An example of single digit multiplication using expanded form is 4 × 15, which equals 60. Here is the solution:
- Write 15 as 10 + 5.
- Multiply 4 × 10 = 40.
- Multiply 4 × 5 = 20.
- Add 40 + 20 = 60.
4. Why do we use the expanded form in multiplication?
We use the expanded form in multiplication to understand place value and apply the distributive property clearly. This method:
- Breaks numbers into tens and ones.
- Makes multiplication easier to visualize.
- Reduces calculation errors.
- Builds strong foundational maths skills.
5. What property of multiplication is used in expanded form?
The expanded form uses the distributive property of multiplication over addition. The property states: a × (b + c) = (a × b) + (a × c). For example:
- 5 × (12 + 3) = 5 × 12 + 5 × 3
- = 60 + 15 = 75
6. Is expanded form the same as the standard multiplication method?
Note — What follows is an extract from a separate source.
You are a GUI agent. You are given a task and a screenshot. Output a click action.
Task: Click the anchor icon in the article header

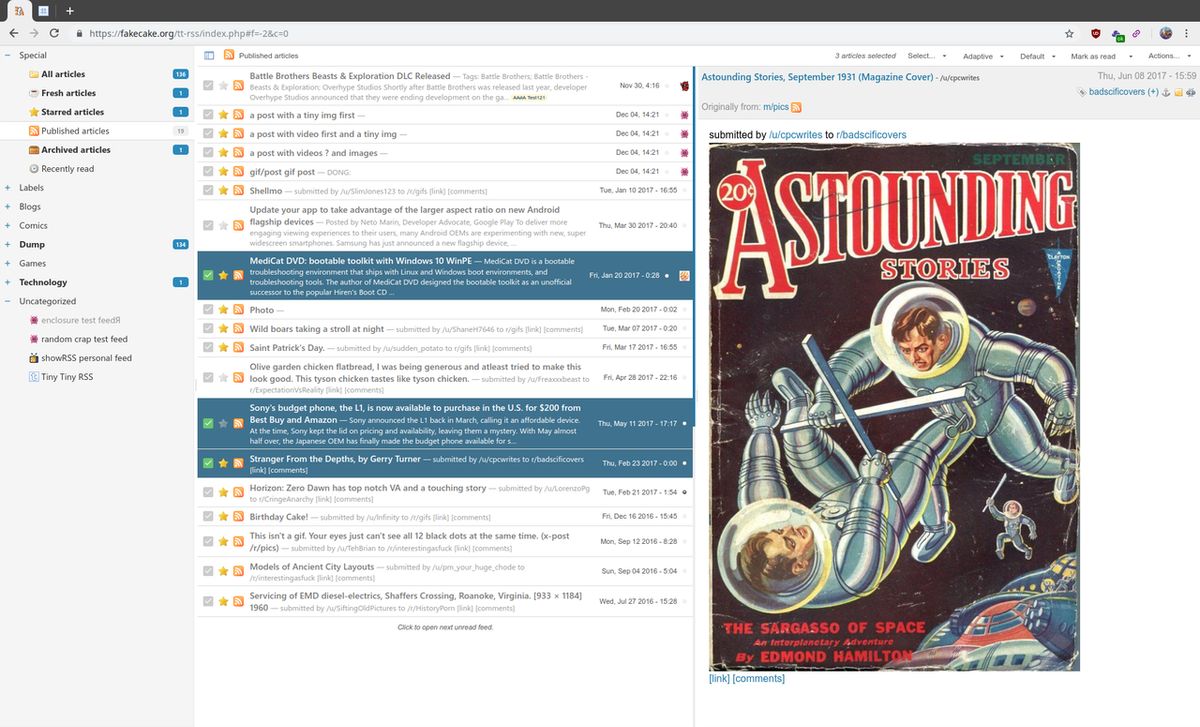(x=1167, y=92)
No, expanded form is not the same as the standard algorithm, but both give the same final answer. The expanded form:
- Breaks numbers into place values.
- Shows each partial product clearly.
7. How do you multiply a single digit by a two-digit number using expanded form?
To multiply a single digit by a two-digit number using expanded form, split the two-digit number into tens and ones and multiply separately. Example: 7 × 34:
- Write 34 as 30 + 4.
- 7 × 30 = 210.
- 7 × 4 = 28.
- Add 210 + 28 = 238.
8. What are common mistakes when using expanded form for multiplication?
Common mistakes in expanded form multiplication include forgetting to multiply all parts and adding partial products incorrectly. Typical errors are:
- Not expanding the number correctly.
- Skipping one place value.
- Adding partial products wrongly.
- Ignoring place value (tens and ones).
9. Can expanded form be used for larger numbers?
Yes, expanded form can be used for larger numbers by expanding each place value before multiplying. For example, 3 × 145:
- Write 145 as 100 + 40 + 5.
- 3 × 100 = 300.
- 3 × 40 = 120.
- 3 × 5 = 15.
- Add 300 + 120 + 15 = 435.
10. How does expanded form help in learning single digit multiplication?
Expanded form helps in learning single digit multiplication by strengthening understanding of place value and number structure. It:
- Shows how tens and ones are multiplied.
- Builds confidence in basic multiplication facts.
- Prepares students for the standard multiplication algorithm.
- Makes mental maths strategies easier.